Re: Suggestions on how to debug kernel crashes where printk and gdb both does not work
From: Dongliang Mu
Date: Mon Jun 14 2021 - 10:42:41 EST
On Mon, Jun 14, 2021 at 10:25 PM Pavel Skripkin <paskripkin@xxxxxxxxx> wrote:
>
> On Mon, 14 Jun 2021 22:19:10 +0800
> Dongliang Mu <mudongliangabcd@xxxxxxxxx> wrote:
>
> > On Mon, Jun 14, 2021 at 9:34 PM Pavel Skripkin <paskripkin@xxxxxxxxx>
> > wrote:
> > >
> > > On Mon, 14 Jun 2021 21:22:43 +0800
> > > Dongliang Mu <mudongliangabcd@xxxxxxxxx> wrote:
> > >
> > > > Dear kernel developers,
> > > >
> > > > I was trying to debug the crash - memory leak in hwsim_add_one [1]
> > > > recently. However, I encountered a disgusting issue: my
> > > > breakpoint and printk/pr_alert in the functions that will be
> > > > surely executed do not work. The stack trace is in the following.
> > > > I wrote this email to ask for some suggestions on how to debug
> > > > such cases?
> > > >
> > > > Thanks very much. Looking forward to your reply.
> > > >
> > >
> > > Hi, Dongliang!
> > >
> > > This bug is not similar to others on the dashboard. I spent some
> > > time debugging it a week ago. The main problem here, that memory
> > > allocation happens in the boot time:
> > >
> > > > [<ffffffff84359255>] kernel_init+0xc/0x1a7 init/main.c:1447
> > >
> >
> > Oh, nice catch. No wonder why my debugging does not work. :(
> >
> > > and reproducer simply tries to
> > > free this data. You can use ftrace to look at it. Smth like this:
> > >
> > > $ echo 'hwsim_*' > $TRACE_DIR/set_ftrace_filter
> >
> > Thanks for your suggestion.
> >
> > Do you have any conclusions about this case? If you have found out the
> > root cause and start writing patches, I will turn my focus to other
> > cases.
>
> No, I had some busy days and I have nothing about this bug for now.

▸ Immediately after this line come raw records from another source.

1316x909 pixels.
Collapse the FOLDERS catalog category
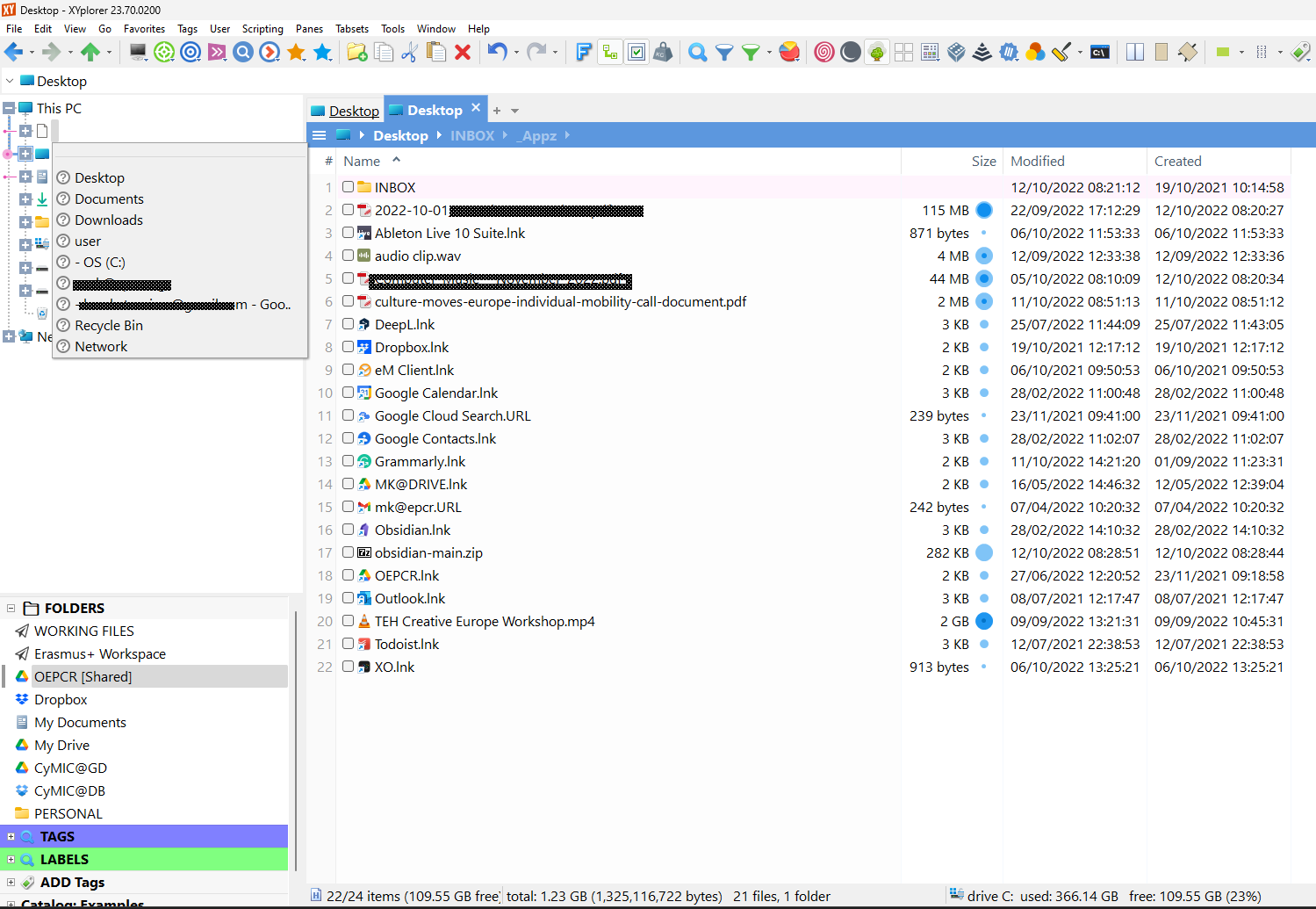(x=11, y=608)
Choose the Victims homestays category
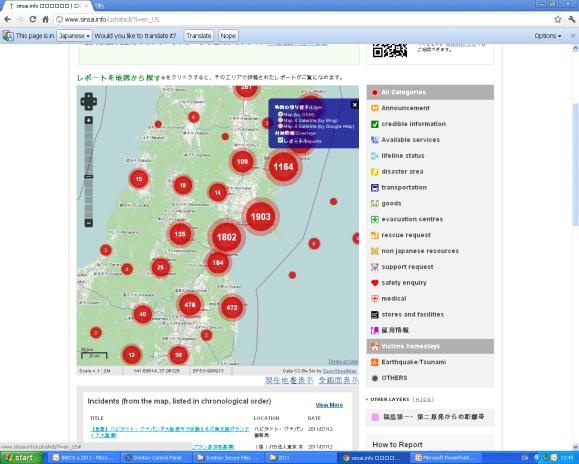Viewport: 579px width, 464px height. 430,346
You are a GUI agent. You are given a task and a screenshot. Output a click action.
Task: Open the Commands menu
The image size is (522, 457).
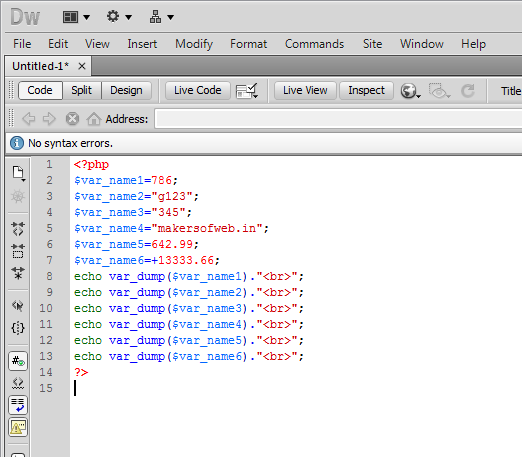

> I've just traced the reproducer execution and that's all :)
>
> I guess, some error handling paths are broken, but Im not sure
In the beginning, I agreed with you. However, after I manually checked
functions: hwsim_probe (initialization) and hwsim_remove (cleanup),
then things may be different. The cleanup looks correct to me. I would
like to debug but stuck with the debugging process.
And there is another issue: the cleanup function also does not output
anything or hit the breakpoint. I don't quite understand it since the
cleanup is not at the boot time.
Any idea?
>
>
> >
> > BTW, I only found another possible memory leak after some manual code
> > review [1]. However, it is not the root cause for this crash.
> >
> > [1] https://lkml.org/lkml/2021/6/10/1297
> >
> > >
> > > would work.
> > >
> > >
> > > With regards,
> > > Pavel Skripkin
>
>
>
>
> With regards,
> Pavel Skripkin